Secretary Whitmarsh told the budget committee that the Commissioners of the Land Office (CLO) delivered a strong revenue year and outlined budget priorities to protect and grow the trust that funds public education.
Whitmarsh said the CLO’s permanent trust recently surpassed $3 billion and that distributions to K–12 and higher education hit $156 million this year, a 7.5% increase over the prior record. “Our permanent trust value surpassed 3,000,000,000 recently,” he said, pointing to strong mineral auction results and targeted commercial real-estate returns as drivers of the upward trend.
The office highlighted several near-term priorities: accelerating an invasive woody-species program (IWS) with a target of roughly 2,000 acres for treatment, investing in IT to replace antiquated internal databases and capture API well identifiers, and hiring three staff—revenue compliance director, field services manager and an internal auditor—to strengthen enforcement, field oversight and internal review. Whitmarsh said the revenue-compliance role is critical after statutory changes that now limit certain royalty look-backs to five years and that the CLO needs specialized oil-and-gas accounting expertise to improve audits.
He described statutory and regulatory work including a proposed CLO Efficiency Act to clean redundant language in Title 64 and discussed SB 951 (lease-improvement appraisal concepts) and PRSA look-back reform that moved to a five-year limitation; Whitmarsh said the latter reduces protracted litigation risk but introduces trade-offs around accruing interest and enforcement costs.

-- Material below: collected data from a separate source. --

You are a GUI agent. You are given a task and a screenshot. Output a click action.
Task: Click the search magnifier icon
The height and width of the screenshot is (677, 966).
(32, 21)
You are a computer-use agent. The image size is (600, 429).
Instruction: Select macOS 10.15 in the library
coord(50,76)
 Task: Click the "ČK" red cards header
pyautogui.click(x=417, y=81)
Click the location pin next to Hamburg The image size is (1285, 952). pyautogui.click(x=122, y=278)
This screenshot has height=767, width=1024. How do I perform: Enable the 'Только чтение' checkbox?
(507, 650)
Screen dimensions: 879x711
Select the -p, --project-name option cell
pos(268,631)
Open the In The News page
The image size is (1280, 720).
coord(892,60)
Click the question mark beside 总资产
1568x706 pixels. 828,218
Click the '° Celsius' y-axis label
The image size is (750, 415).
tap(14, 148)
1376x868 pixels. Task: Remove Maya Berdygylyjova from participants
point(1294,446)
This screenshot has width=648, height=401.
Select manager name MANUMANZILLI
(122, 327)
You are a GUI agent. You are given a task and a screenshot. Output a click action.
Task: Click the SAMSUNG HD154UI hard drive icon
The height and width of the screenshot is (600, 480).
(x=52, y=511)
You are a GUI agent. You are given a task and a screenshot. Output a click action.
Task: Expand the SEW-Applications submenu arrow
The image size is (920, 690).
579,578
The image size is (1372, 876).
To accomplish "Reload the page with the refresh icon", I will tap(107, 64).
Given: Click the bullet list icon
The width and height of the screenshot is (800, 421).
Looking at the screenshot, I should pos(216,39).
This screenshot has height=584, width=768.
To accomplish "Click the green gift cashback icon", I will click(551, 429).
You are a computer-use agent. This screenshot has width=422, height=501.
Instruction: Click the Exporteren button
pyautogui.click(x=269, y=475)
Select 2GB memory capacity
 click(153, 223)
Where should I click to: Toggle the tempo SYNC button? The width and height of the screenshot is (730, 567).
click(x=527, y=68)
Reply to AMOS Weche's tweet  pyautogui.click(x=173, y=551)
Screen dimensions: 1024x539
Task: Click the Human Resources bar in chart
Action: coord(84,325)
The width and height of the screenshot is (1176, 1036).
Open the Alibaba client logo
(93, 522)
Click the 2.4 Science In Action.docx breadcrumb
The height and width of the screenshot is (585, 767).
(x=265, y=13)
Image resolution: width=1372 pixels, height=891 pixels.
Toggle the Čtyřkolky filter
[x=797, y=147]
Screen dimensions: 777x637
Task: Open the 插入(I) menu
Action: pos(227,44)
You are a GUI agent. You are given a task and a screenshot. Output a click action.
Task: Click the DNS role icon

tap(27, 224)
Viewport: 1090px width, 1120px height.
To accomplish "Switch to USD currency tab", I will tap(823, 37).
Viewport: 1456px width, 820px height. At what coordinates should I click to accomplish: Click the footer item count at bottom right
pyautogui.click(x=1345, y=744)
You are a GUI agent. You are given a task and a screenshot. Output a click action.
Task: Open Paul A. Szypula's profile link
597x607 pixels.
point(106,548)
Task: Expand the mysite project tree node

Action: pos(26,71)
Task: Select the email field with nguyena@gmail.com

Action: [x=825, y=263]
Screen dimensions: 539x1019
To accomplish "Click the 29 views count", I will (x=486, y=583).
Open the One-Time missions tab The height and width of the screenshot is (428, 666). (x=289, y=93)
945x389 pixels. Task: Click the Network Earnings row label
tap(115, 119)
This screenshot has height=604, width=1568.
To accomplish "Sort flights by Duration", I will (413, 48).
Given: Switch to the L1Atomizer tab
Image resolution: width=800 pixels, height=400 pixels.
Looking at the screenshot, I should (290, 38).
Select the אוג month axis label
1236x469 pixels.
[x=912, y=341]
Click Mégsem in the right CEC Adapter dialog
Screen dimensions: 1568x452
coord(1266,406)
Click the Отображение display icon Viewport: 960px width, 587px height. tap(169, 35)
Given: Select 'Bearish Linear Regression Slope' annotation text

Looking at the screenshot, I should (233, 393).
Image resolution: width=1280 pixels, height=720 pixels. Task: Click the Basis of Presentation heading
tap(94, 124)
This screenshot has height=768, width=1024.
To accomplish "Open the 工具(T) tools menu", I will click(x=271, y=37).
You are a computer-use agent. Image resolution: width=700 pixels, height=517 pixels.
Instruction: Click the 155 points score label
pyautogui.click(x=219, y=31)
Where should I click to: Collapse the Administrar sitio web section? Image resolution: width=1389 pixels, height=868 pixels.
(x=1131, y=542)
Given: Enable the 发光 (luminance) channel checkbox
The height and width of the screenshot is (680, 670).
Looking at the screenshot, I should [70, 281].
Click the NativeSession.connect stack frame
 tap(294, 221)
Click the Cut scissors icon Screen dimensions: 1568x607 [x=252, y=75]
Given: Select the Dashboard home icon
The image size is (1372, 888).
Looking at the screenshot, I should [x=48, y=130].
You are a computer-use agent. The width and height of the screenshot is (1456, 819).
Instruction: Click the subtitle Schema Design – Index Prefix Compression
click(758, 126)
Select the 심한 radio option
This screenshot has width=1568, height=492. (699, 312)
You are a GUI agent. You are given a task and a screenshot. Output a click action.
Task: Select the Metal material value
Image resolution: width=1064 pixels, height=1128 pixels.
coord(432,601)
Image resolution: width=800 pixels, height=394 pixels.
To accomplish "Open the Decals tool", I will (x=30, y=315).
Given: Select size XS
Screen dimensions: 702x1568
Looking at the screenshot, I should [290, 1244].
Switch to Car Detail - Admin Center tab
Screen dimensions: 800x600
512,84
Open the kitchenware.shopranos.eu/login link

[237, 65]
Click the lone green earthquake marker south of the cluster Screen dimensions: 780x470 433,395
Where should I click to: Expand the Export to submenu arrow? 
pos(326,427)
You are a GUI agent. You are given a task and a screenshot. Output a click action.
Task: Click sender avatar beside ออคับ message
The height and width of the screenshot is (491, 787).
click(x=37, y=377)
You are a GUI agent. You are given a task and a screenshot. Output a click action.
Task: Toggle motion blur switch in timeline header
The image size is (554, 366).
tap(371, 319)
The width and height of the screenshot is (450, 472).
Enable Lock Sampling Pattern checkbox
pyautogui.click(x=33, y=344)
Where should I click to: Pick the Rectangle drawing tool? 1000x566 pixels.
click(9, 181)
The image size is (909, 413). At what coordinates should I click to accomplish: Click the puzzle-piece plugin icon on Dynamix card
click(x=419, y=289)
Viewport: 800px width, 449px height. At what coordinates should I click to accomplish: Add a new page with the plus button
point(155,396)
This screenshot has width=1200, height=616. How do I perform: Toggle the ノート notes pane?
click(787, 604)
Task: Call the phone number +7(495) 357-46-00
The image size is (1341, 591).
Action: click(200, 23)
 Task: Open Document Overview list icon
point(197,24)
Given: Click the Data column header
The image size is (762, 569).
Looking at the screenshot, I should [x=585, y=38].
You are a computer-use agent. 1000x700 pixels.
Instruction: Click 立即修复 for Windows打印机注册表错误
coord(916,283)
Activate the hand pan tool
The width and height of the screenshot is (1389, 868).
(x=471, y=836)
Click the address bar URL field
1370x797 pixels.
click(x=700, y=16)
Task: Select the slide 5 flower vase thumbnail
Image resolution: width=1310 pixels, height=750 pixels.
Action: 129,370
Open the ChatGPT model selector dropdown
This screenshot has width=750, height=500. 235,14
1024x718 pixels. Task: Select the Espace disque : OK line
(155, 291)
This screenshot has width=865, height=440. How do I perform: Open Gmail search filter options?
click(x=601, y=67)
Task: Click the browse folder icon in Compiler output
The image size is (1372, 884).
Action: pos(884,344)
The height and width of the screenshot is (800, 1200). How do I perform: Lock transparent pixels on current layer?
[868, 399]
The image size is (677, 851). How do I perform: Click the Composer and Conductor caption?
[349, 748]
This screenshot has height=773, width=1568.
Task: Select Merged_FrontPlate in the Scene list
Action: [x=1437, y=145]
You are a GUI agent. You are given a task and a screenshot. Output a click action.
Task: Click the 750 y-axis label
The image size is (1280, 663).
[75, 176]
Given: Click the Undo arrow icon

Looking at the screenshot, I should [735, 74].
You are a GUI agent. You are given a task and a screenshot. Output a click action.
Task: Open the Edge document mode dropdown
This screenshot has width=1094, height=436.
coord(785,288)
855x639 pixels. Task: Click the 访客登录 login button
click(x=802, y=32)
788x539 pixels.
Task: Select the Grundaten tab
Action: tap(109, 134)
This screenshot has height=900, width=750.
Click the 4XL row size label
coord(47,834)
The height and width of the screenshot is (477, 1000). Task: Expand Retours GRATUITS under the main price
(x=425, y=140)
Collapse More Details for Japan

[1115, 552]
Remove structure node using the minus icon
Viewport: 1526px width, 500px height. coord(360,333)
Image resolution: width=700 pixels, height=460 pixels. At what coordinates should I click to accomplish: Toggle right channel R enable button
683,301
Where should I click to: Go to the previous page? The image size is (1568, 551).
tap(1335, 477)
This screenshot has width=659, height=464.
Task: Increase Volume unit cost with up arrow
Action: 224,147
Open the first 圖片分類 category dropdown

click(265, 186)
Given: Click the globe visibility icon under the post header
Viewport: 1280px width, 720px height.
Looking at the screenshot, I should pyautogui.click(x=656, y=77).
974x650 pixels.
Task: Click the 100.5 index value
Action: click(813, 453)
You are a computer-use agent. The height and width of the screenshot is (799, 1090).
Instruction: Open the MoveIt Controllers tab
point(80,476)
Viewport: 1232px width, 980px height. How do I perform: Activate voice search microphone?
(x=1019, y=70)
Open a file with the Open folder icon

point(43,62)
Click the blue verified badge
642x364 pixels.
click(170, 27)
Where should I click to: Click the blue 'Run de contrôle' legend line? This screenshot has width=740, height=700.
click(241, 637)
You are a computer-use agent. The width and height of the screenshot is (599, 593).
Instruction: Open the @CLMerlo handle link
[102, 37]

On renewable projects the CLO said it has one solar lease in construction paying about $1.8 million distributable annually in Comanche County, three projects in development and three smaller solar contracts that canceled (collective impact to beneficiaries under $1 million per year). Whitmarsh emphasized constitutional distribution rules that require statewide allocation of trust revenues rather than local routing to the school district where land sits.
Committee members asked follow-up about prioritizing IWS projects near city limits, the role of outside investment consultants (RVK currently serves as investment consultant), and compensation adjustments tied to OMES guidance. CLO staff said they will follow up with the committee and technical staff (the agency forester and others) to refine prioritization criteria and cost estimates.
The committee did not take action; Whitmarsh’s presentation framed both the CLO’s recent financial gains and personnel and system investments he says are needed to sustain those gains and reduce legal and operational risk.